• _WORK TASK_: It would help if you retyped the data exactly, leaving out the pictures.

• _Screenshot grounding data_:
■ ■ ■ ■ ■ ■ ■

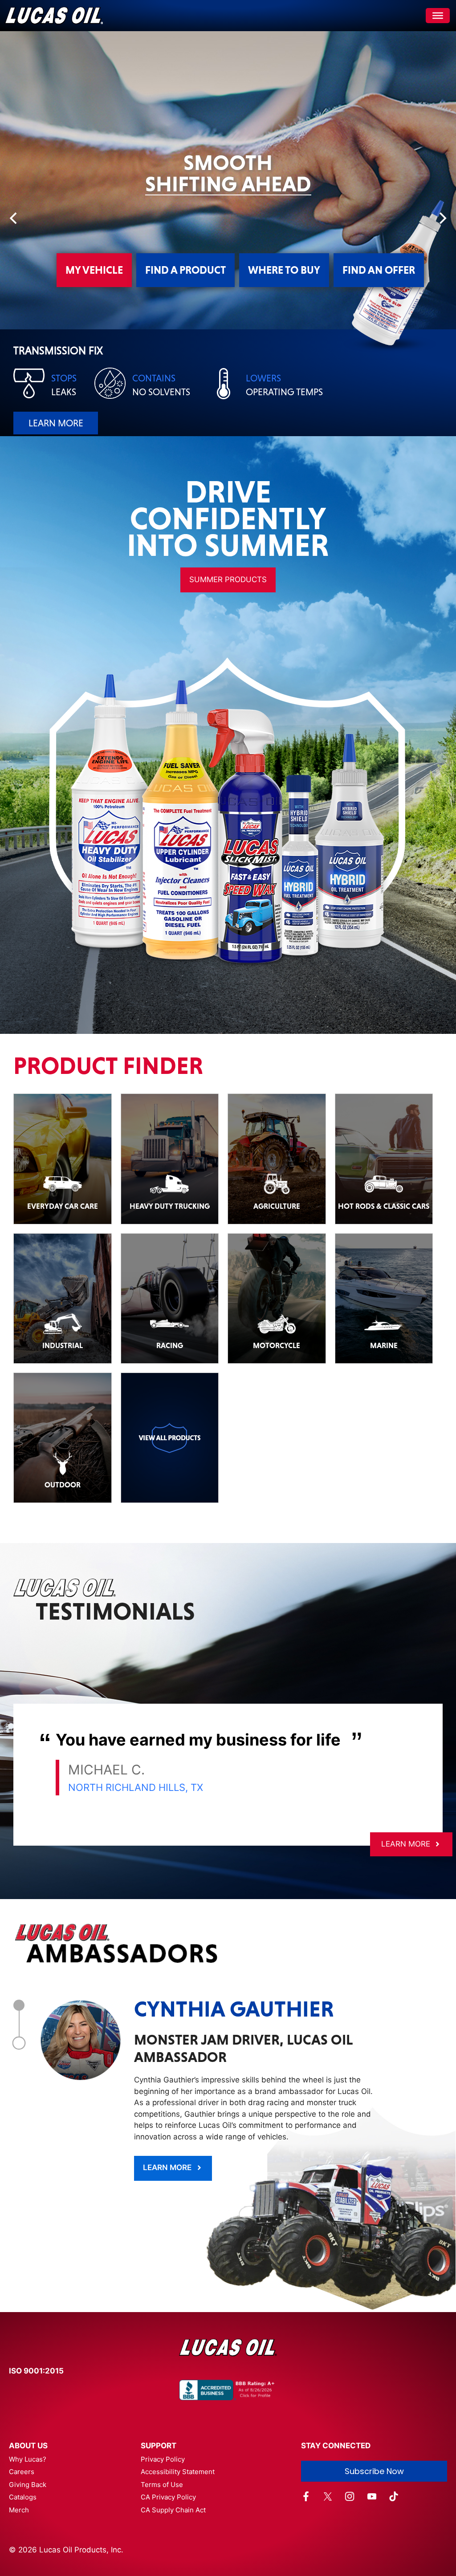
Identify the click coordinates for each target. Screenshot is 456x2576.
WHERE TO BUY (284, 270)
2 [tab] (18, 2043)
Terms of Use (162, 2484)
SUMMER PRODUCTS (228, 579)
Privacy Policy (163, 2459)
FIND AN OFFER (378, 270)
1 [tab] (19, 2005)
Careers (21, 2471)
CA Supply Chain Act (173, 2510)
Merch (19, 2510)
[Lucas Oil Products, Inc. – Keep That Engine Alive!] (53, 15)
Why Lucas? (27, 2459)
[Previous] (14, 218)
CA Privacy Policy (168, 2497)
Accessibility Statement (178, 2471)
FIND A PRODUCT (185, 270)
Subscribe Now (374, 2471)
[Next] (442, 218)
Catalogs (23, 2497)
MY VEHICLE (94, 270)
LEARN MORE (127, 422)
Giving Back (27, 2484)
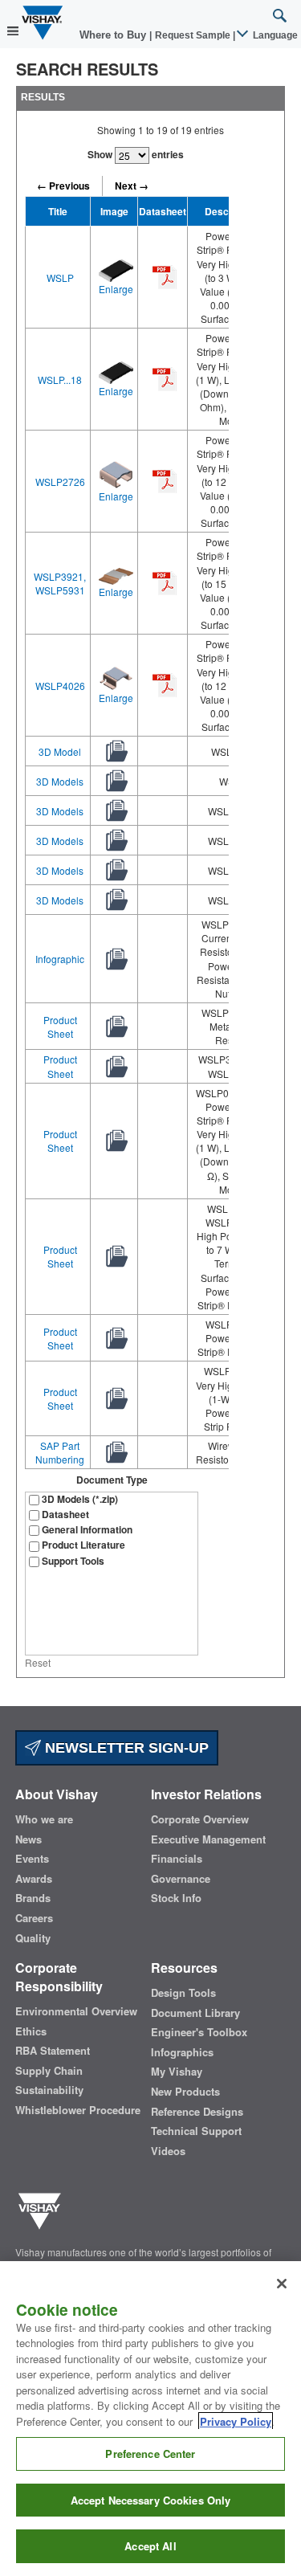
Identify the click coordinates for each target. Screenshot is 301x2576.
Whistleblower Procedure (77, 2110)
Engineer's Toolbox (199, 2032)
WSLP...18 (60, 379)
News (28, 1839)
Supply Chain (49, 2071)
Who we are (44, 1819)
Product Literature (83, 1545)
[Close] (281, 2283)
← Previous (63, 185)
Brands (33, 1898)
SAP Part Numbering (59, 1452)
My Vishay (176, 2071)
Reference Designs (197, 2111)
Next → (131, 185)
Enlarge (116, 289)
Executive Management (208, 1839)
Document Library (195, 2013)
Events (32, 1858)
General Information (87, 1530)
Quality (33, 1938)
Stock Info (176, 1898)
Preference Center (150, 2453)
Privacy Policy (235, 2421)
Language (274, 35)
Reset (38, 1662)
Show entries (135, 154)
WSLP (60, 277)
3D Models (59, 781)
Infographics (182, 2052)
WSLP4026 (60, 685)
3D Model (60, 751)
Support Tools (73, 1561)
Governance (180, 1879)
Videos (168, 2151)
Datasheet (65, 1514)
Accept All (150, 2546)
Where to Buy (114, 35)
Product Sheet (60, 1026)
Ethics (31, 2031)
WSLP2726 (60, 481)
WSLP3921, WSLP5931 (60, 583)
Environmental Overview (76, 2011)
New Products (185, 2091)
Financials (176, 1858)
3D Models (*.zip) (80, 1499)
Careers (34, 1918)
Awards (33, 1879)
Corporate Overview (200, 1819)
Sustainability (49, 2090)
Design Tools (183, 1993)
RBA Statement (52, 2050)
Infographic (59, 958)
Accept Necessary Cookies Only (151, 2500)
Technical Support (196, 2131)
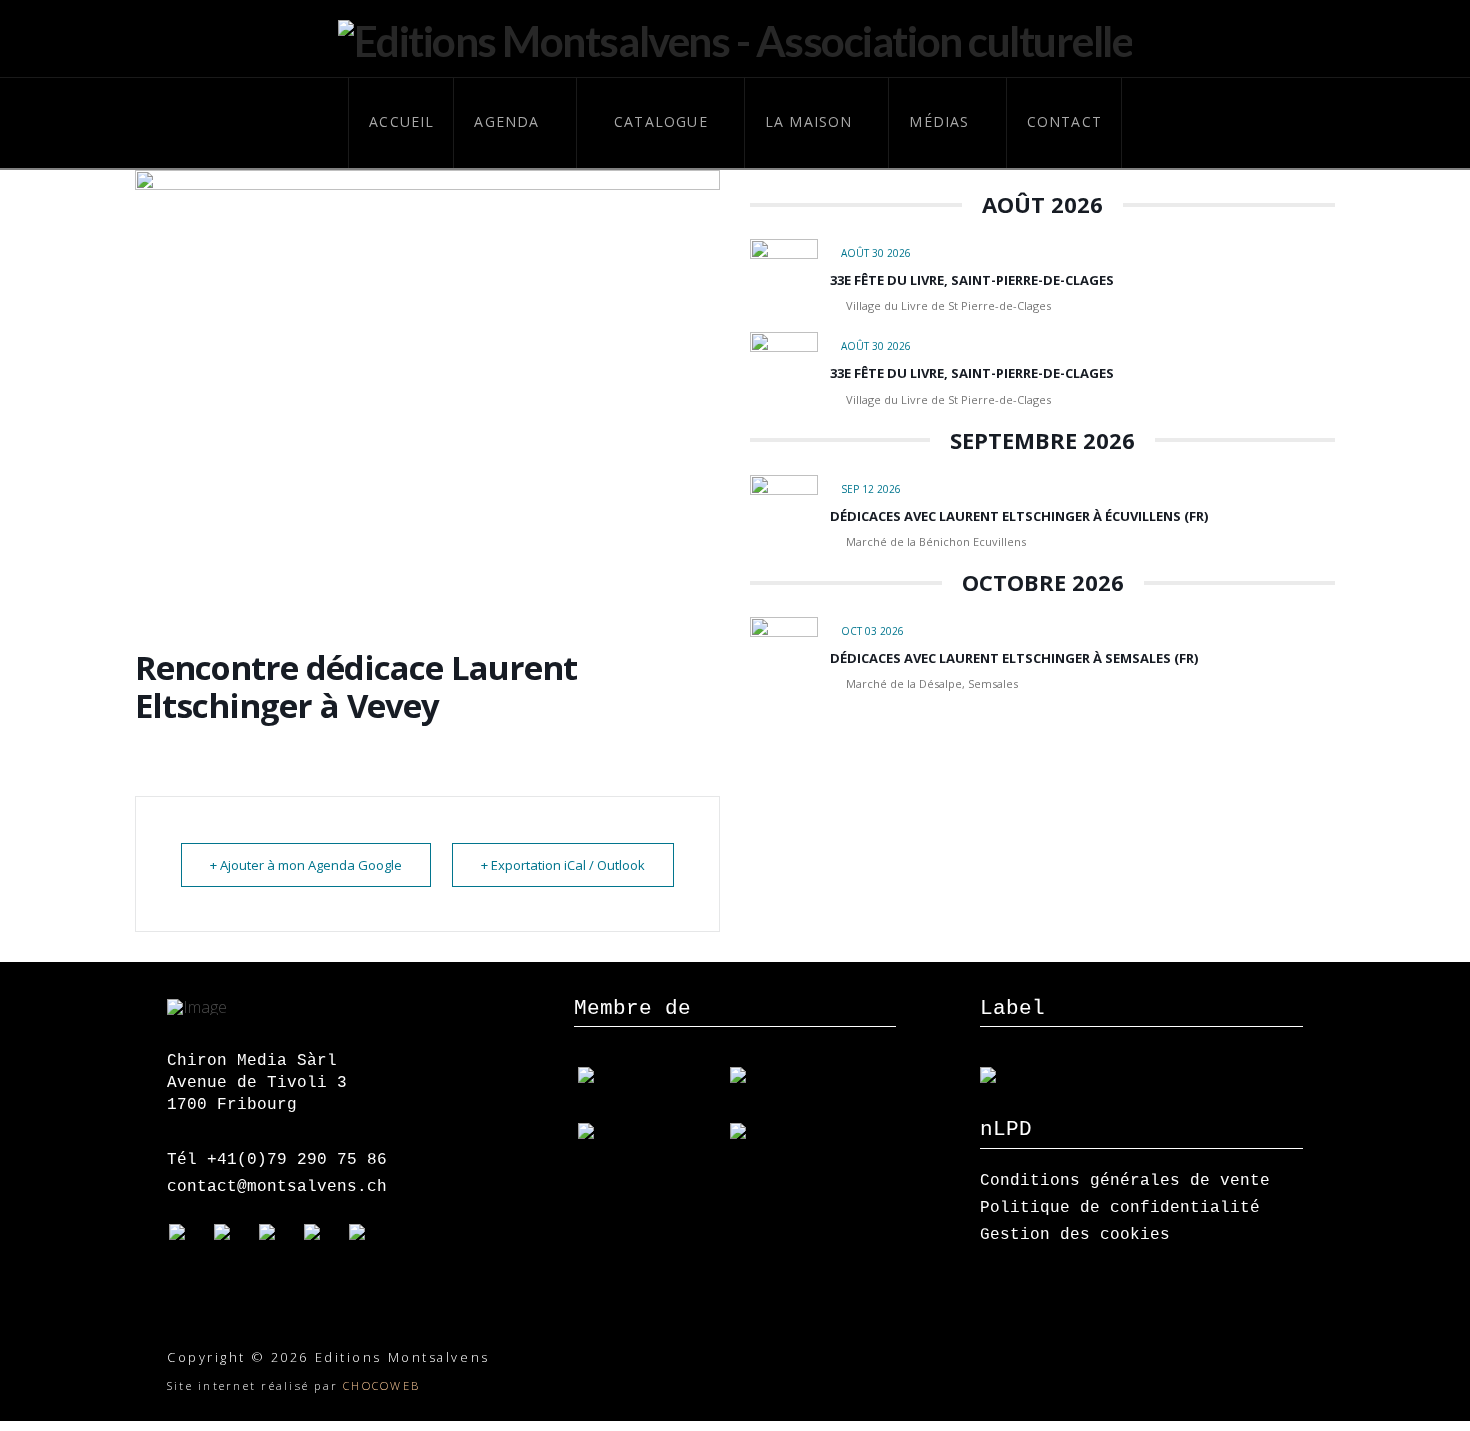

■ ■ ■ ■ ■ ■ ■

• _SOLUTION TO THE PROBLEM_:
Identify the click coordinates for each target. Screenshot is 456x2576.
WHERE TO BUY (284, 270)
2 [tab] (18, 2043)
Terms of Use (162, 2484)
SUMMER PRODUCTS (228, 579)
Privacy Policy (163, 2459)
FIND AN OFFER (378, 270)
1 [tab] (19, 2005)
Careers (21, 2471)
CA Supply Chain Act (173, 2510)
Merch (19, 2510)
[Lucas Oil Products, Inc. – Keep That Engine Alive!] (53, 15)
Why Lucas? (27, 2459)
[Previous] (14, 218)
CA Privacy Policy (168, 2497)
Accessibility Statement (178, 2471)
FIND A PRODUCT (185, 270)
Subscribe Now (374, 2471)
[Next] (442, 218)
Catalogs (23, 2497)
MY VEHICLE (94, 270)
LEARN MORE (127, 422)
Giving Back (27, 2484)
Identify the click coordinates for each target. Screenshot is 301x2576.
Whistleblower Procedure (77, 2110)
Engineer's Toolbox (199, 2032)
WSLP...18 (60, 379)
News (28, 1839)
Supply Chain (49, 2071)
Who we are (44, 1819)
Product Literature (83, 1545)
[Close] (281, 2283)
← Previous (63, 185)
Brands (33, 1898)
SAP Part Numbering (59, 1452)
My Vishay (176, 2071)
Reference Designs (197, 2111)
Next → (131, 185)
Enlarge (116, 289)
Executive Management (208, 1839)
Document Library (195, 2013)
Events (32, 1858)
General Information (87, 1530)
Quality (33, 1938)
Stock Info (176, 1898)
Preference Center (150, 2453)
Privacy Policy (235, 2421)
Language (274, 35)
Reset (38, 1662)
Show entries (135, 154)
WSLP (60, 277)
3D Models (59, 781)
Infographics (182, 2052)
WSLP4026 (60, 685)
3D Model (60, 751)
Support Tools (73, 1561)
Governance (180, 1879)
Videos (168, 2151)
Datasheet (65, 1514)
Accept All (150, 2546)
Where to Buy (114, 35)
Product Sheet (60, 1026)
Ethics (31, 2031)
WSLP2726 (60, 481)
WSLP3921, WSLP5931 (60, 583)
Environmental Overview (76, 2011)
New Products (185, 2091)
Financials (176, 1858)
3D Models (*.zip) (80, 1499)
Careers (34, 1918)
Awards (33, 1879)
Corporate Overview (200, 1819)
Sustainability (49, 2090)
Design Tools (183, 1993)
RBA Statement (52, 2050)
Infographic (59, 958)
Accept Necessary Cookies Only (151, 2500)
Technical Support (196, 2131)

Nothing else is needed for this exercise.